Le 19 avril 2024, l’émission Openbox TV m’a accueilli aux côtés d’Alain Juillet pour décrypter un thème central, mais souvent négligé : l’éthique comme arme de guerre économique. À travers ce dialogue, plusieurs grandes problématiques ont été abordées, de la pression qui pèse sur les entreprises françaises aux normes internationales et à la question brûlante de la régulation.
Je vous propose ici un résumé de cet échange.
Le défi des entreprises françaises
Alain Juillet souligne que les entreprises françaises font face à trois forces de pression majeures : les États étrangers, les financiers et les ONG. Chacun de ces acteurs, au nom de l’éthique ou de la concurrence, impose ses règles, souvent biaisées, fragilisant nos entreprises malgré leurs performances.
Les ETI face à la complexité des normes
Pour Gilles Sabart, les entreprises de taille intermédiaire (ETI) sont en première ligne.

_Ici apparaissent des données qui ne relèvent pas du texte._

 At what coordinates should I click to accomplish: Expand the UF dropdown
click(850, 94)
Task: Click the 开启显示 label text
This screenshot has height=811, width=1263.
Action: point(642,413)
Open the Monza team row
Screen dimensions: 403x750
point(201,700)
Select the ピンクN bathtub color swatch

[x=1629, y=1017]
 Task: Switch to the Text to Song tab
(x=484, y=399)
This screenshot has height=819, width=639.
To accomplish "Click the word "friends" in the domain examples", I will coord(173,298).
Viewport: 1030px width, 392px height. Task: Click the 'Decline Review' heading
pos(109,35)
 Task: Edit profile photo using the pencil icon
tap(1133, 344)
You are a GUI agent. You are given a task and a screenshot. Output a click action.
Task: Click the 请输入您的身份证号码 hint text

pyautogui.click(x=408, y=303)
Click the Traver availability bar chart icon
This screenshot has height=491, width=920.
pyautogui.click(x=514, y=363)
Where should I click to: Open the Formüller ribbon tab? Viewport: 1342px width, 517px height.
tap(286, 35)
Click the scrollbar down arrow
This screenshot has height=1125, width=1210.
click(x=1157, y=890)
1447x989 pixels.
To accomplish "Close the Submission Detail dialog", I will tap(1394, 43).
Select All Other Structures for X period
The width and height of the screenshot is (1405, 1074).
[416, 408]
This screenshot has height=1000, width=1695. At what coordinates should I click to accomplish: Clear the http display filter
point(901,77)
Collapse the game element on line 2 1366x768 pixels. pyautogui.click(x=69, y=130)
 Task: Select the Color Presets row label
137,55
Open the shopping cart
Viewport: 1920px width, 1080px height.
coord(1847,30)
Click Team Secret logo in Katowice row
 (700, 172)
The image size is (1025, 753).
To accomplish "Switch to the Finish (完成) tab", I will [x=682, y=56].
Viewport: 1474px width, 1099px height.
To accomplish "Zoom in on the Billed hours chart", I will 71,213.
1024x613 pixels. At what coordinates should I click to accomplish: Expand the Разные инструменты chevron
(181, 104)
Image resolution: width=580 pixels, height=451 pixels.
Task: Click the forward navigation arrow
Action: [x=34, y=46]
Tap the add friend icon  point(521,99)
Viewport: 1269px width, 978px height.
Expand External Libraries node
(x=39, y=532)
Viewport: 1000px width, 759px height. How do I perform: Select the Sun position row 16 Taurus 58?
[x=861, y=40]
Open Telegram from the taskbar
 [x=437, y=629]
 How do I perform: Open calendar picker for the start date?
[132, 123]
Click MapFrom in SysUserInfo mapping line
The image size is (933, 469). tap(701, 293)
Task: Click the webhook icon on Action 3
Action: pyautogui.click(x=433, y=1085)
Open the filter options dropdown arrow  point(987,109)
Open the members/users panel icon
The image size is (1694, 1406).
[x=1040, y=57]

Non structurées comme les grands groupes, elles n’ont pas toujours les moyens humains et juridiques pour gérer la prolifération de normes éthiques : anticorruption, RGPD, sanctions internationales, égalité ou encore gouvernance.
Conflits d’intérêts et réputation
La notion de conflit d’intérêts reste floue sur le plan juridique, mais puissante en termes de réputation. Une accusation portée par un média ou une ONG peut déstabiliser une entreprise non préparée. Pour Sabart, l’éthique ne réside pas dans le discours, mais dans les programmes de prévention et la capacité à prouver sa conformité.
L’éthique comme condition d’accès au marché
Désormais, toute entreprise doit démontrer sa conformité au travers de rapports extra-financiers (ESG, CSRD). Accidents du travail, gouvernance, égalité ou absence de corruption deviennent des critères incontournables. Ne pas documenter sa démarche éthique expose à la suspicion et à la marginalisation.
Pressions internationales et asymétries
L’affaire Alstom illustre la capacité des États-Unis à utiliser leur législation anticorruption de manière extraterritoriale, souvent à l’avantage de leurs propres entreprises. Ce déséquilibre révèle un manque de réciprocité et une vulnérabilité européenne face à une concurrence parfois hypocrite.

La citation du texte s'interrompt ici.